MacMaster, of Litchfield, is the founder of Butler and MacMaster Racing Engines, located in Hallowell. He sold the company in 2010 after building championship-caliber engines for 30 years.  

Peters, a native of Stockholm, Maine, and now residing in Presque Isle, was one of the most successful snowmobile racers ever from the state of Maine. Peters raced in the late 1960s and 1970s as a low-budget independent, yet consistently beat the factory-backed teams on the ovals. 

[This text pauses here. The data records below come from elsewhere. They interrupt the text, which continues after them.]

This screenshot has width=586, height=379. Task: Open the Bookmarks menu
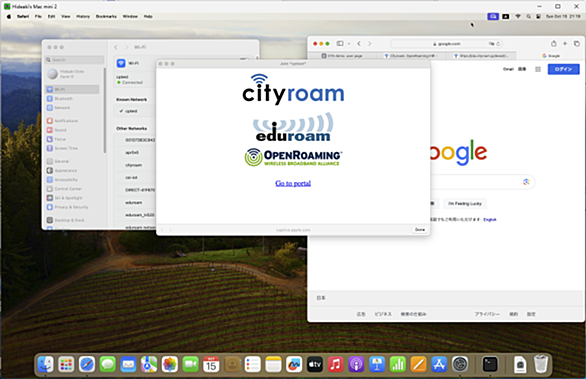pyautogui.click(x=106, y=16)

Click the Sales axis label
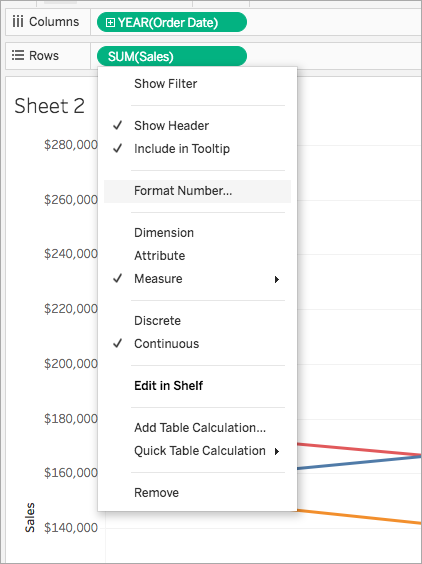click(30, 517)
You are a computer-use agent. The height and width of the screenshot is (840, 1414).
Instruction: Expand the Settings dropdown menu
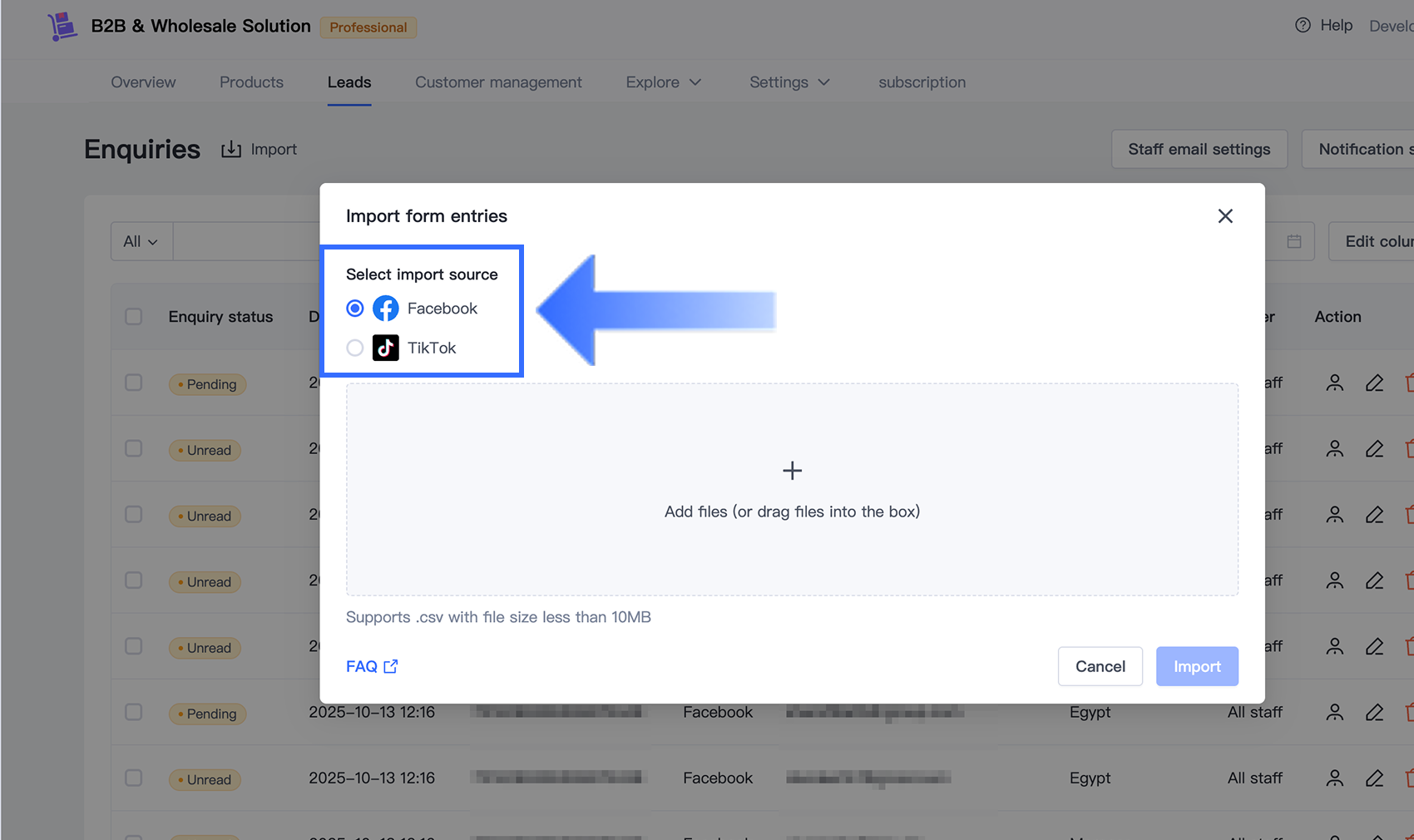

Zemla, of Westbrook, had a long and successful career at the Beech Ridge Motor Speedway in Scarborough. Zemla won two Late Model championships in 1982 and 1983 before earning Rookie of the Year honors on the old NASCAR North tour in 1984.  

Ripley raced primarily at Unity and Wiscasset in his years behind the wheel. He won the points championship at Unity in 1962 and a title at Wiscasset in 1983. Ripley earned over 60 feature wins in a stellar career. 

St. Clair, known affectionately in racing circles as “Boss Hogg,” has raced for decades and still competes on a part-time basis at Wiscasset, the track he owned from 1991 to 2008. St. Clair started racing in 1965 and won four titles at Unity. 

Since the inaugural class in 2004, the Maine Motorsports Hall of Fame has inducted 98 individuals. The Maine Vintage Race Car Association (MVRCA) was co-founded in 2002 by Allen Brann and the late Bob Morris, of Auburn.